Questa perorazione è stata accompagnata da politiche impositive in alcuni Paesi (l’Europa più di tutti) e costosissime. Dopo 30 anni le emissioni non sono mai diminuite. I costi delle politiche climatiche sono aumentati. Ma inutilmente. Perché si nasconde questa verità? Non ci sarà qualcosa di sbagliato nell’approccio delle politiche del clima? Se ne può parlare? Prendete Trump. Certo rozzo e politicamente scorretto. Minaccia di ritirare gli Usa dagli accordi di Parigi sul clima (Coop 21). Dilaga l’isteria: che succederà? Nulla. Vogliamo dire la verità? La conferenza di Parigi è stata una grande bolla mediatica. E propagandistica. Usata dal governo francese per annunciare, un successo “storico”: la firma di un documento di “impegni” da parte di 195 Paesi. Ma stava per fallire. Per la rivolta dei paesi poveri o in via di sviluppo che avvertono le politiche climatiche come costose, possibili solo ai ricchi e che bloccano il loro sviluppo. E pure tra i grandi (esempio Cina e Usa) prevale il sospetto che le misure sul clima incidono sulla competitività tra i paesi ricchi. Ma con effetti nulli sulle temperature.

Per “salvare” Parigi e parlare di “accordo storico” (enfasi dovuta alle elezioni in Francia) si è fatto credere “straordinario” un vago documento di impegni.
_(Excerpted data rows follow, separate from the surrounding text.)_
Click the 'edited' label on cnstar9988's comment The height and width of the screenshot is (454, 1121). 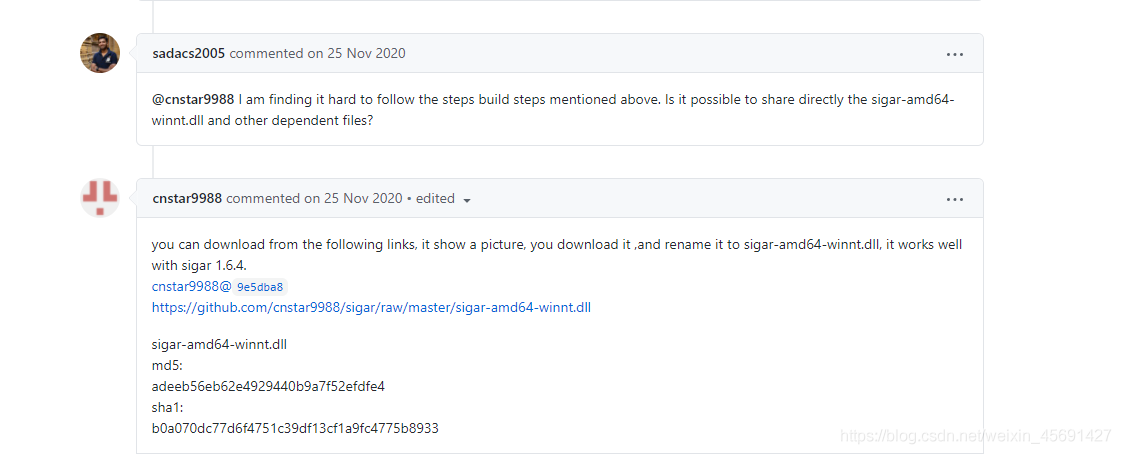point(435,198)
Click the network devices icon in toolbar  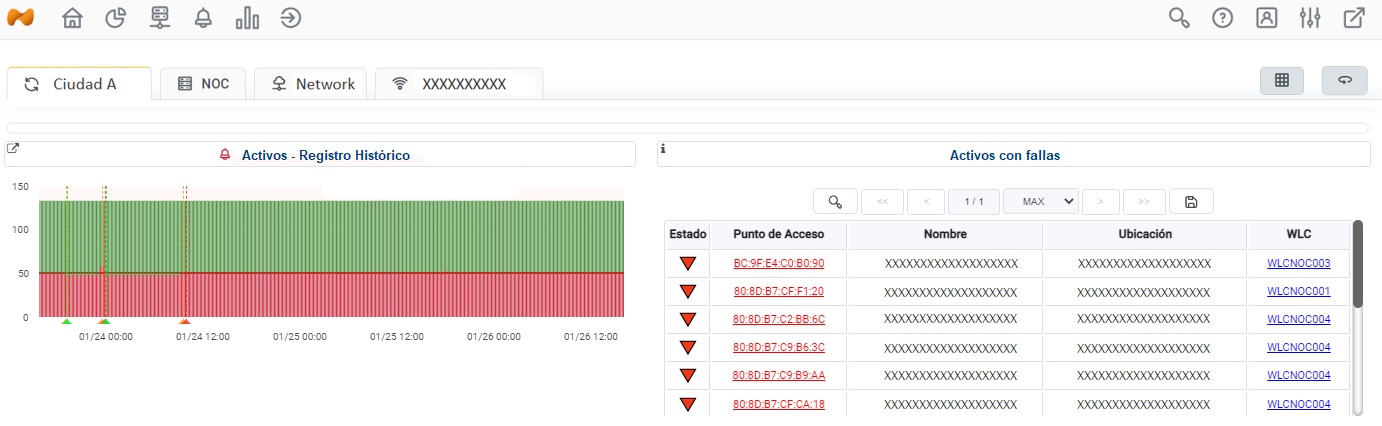(x=160, y=18)
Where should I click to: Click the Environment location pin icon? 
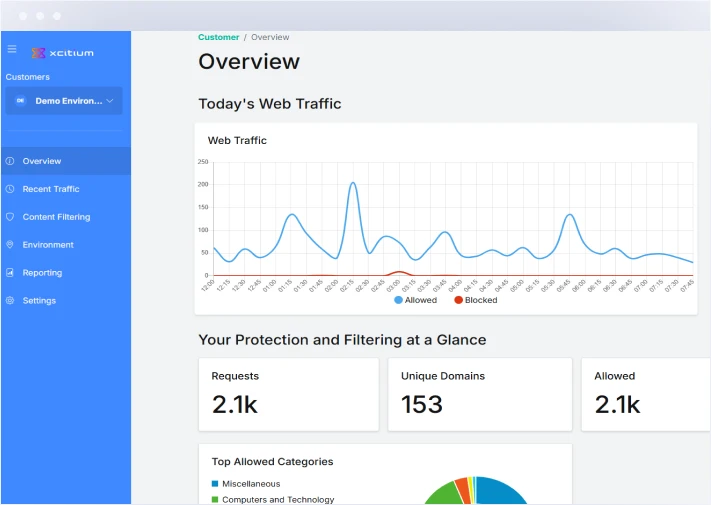[x=10, y=245]
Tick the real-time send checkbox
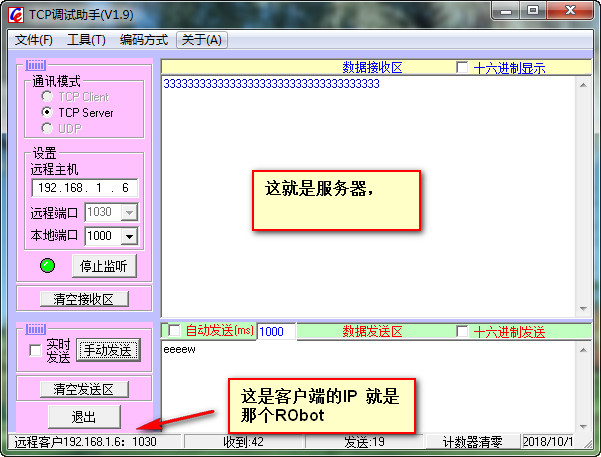This screenshot has height=457, width=601. [x=36, y=350]
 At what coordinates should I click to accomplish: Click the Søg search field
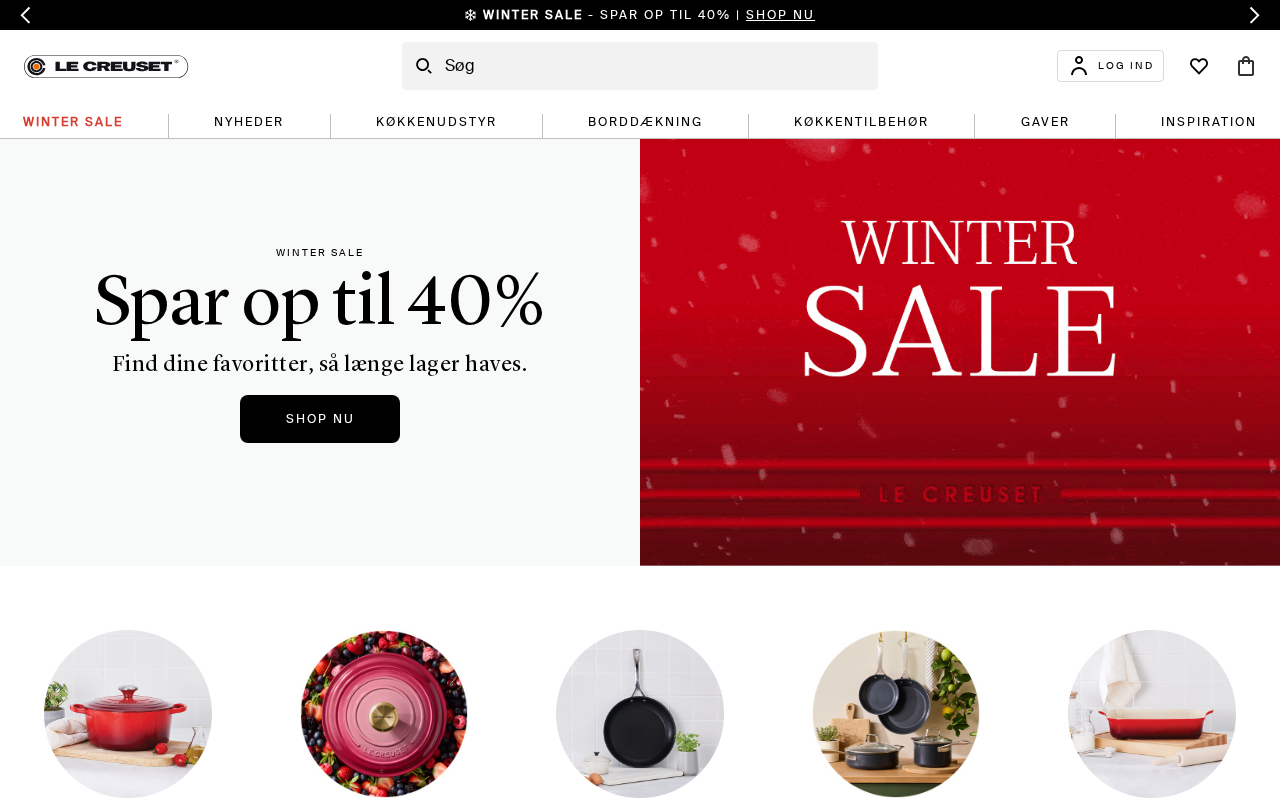tap(640, 66)
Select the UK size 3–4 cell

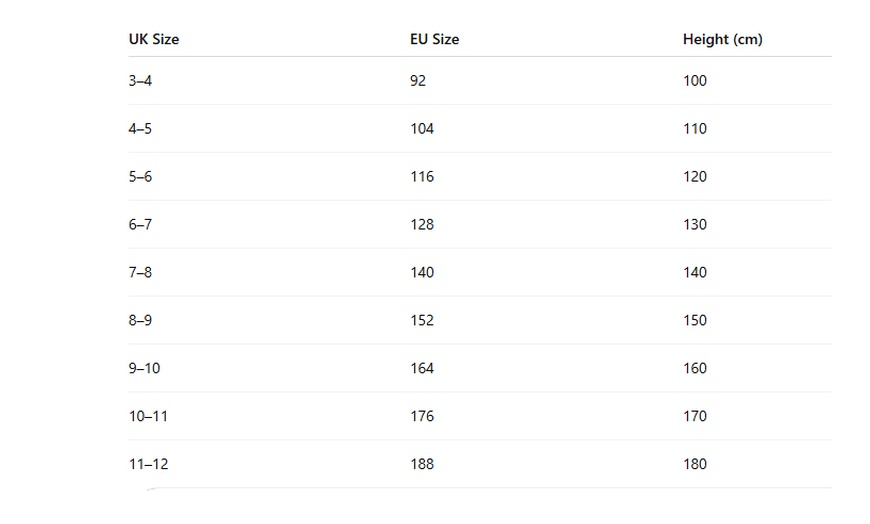[140, 81]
Quattro, per la verità: tenere l’aumento di temperatura inferiore ai due gradi, e compiere sforzi per mantenerlo entro 1,5 gradi; diminuire le emissioni di gas serra “il prima possibile” per raggiungere, nella seconda parte del secolo, una produzione di gas serra sufficientemente bassa da essere assorbita naturalmente; controllare i progressi compiuti ogni cinque anni, tramite nuove Conferenze (ogni cinque anni); versare 100 miliardi di dollari ogni anno ai paesi più poveri per aiutarli a sviluppare energia con meno CO2.
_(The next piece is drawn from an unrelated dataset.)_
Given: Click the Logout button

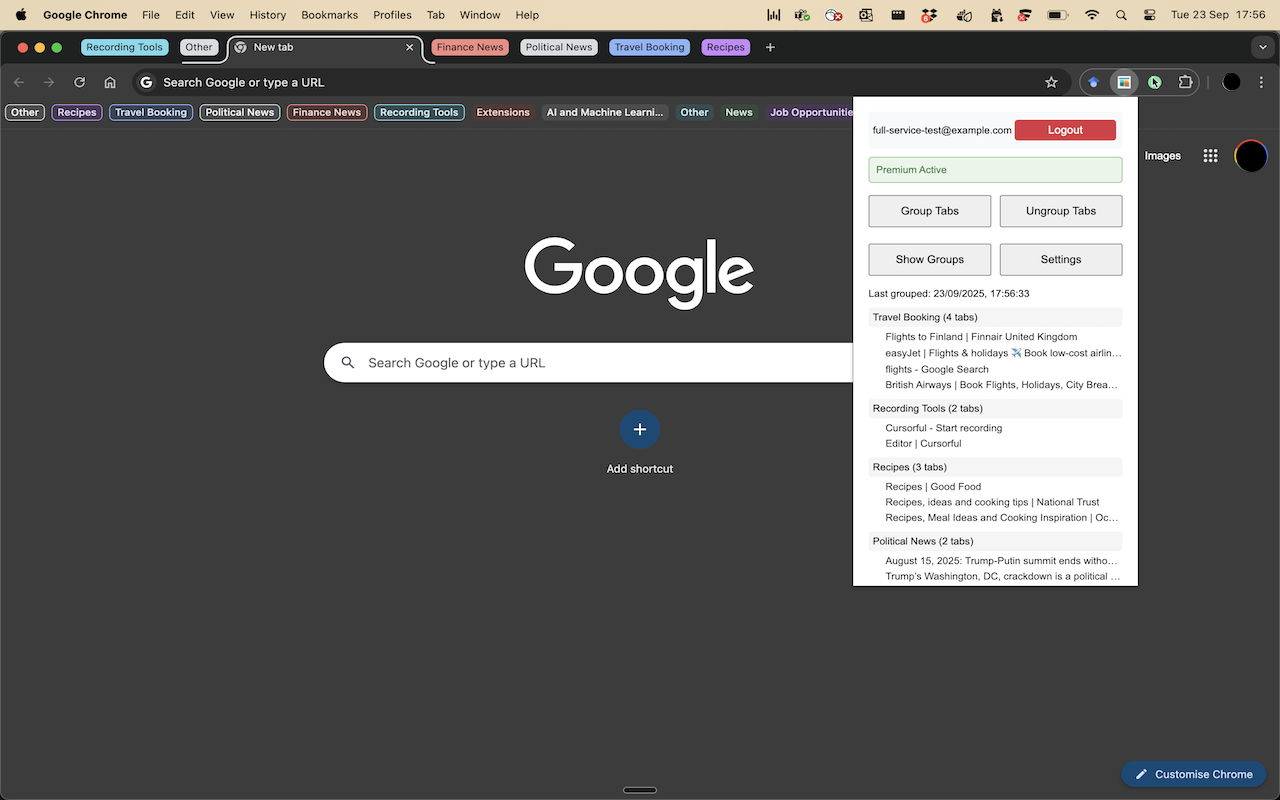Looking at the screenshot, I should (1065, 130).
Solo poche di queste disposizioni sono legalmente vincolanti. A quasi tutti i vari Paesi aderiscono solo in maniera volontaria. Non solo: tutti i paesi sono obbligati dal trattato solo a fornire l’obbiettivo di riduzione delle emissioni a cui mirano. Che resta, però, deciso dal singolo paese nella sua sovranità. E nemmeno subito ma fra alcuni anni. E non sono previste sanzioni. Insomma, com’è successo da 30 anni a questa parte, ogni paese avrà margini per ignorare le raccomandazioni (non sono vincoli) contenute nel documento.

Ecco da cosa si ritirerebbe Trump: dal nulla. La verità è questa: finché la riduzione di CO2 antropica in atmosfera sarà perseguita con le politiche costose attuali, ribadite a Parigi, di restrizioni delle fonti fossili (gas e carbone), di contrapposizioni di tecnologie (fossili contro rinnovabili), di costosissime transazioni finanziarie (incentivi impossibili alle rinnovabili, pagamento della CO2 emessa, ecc.) saranno solo propaganda. E le emissioni non diminuiranno. Queste politiche penalizzanti di limiti e divieti, peraltro solo conclamati, impattano pesantemente su economia e competitività di ogni Paese. E appaiono, ai più poveri, imperative e dispotiche. Perciò la maggior parte dei Paesi ha difficoltà a perseguirla. E, infatti, da 30 anni le emissioni costano sempre di più ma non si riducono.

Ci sarebbero modi alternativi, e realistici, per ridurre la CO2 emessa dall’uomo? Certamente: con la tecnologia. Ambientalizzando ogni modalità di generazione energetica. O per la cattura della CO2 prima che vada in atmosfera. Ma la tecnologia implica costi, ricerca e investimenti. E tuttavia, siccome impatta positivamente e non negativamente sullo sviluppo è preferibile alle penalizzazioni costose (e inutili) delle politiche attuali. Scegliere la tecnologia comporta la scelta di non demonizzare nessuna fonte di generazione energetica (gas, carbone, nucleare, rinnovabili, ecc.) ma di rendere tutte le fonti, con la tecnologia, plausibili. La tecnologia impone razionalità, però, pazienza, realismo, approccio riformistico e non catastrofico. L’opposto della religione del warming: che alza il livello del catastrofismo ma abbassa quello dell’efficacia delle misure per ridurre le emissioni di CO2. Come vedete “non nego niente” (e ci sarebbero le ragioni). Constato! Quanto alle effettive verità sul cambiamento climatico, ad una prossima puntata.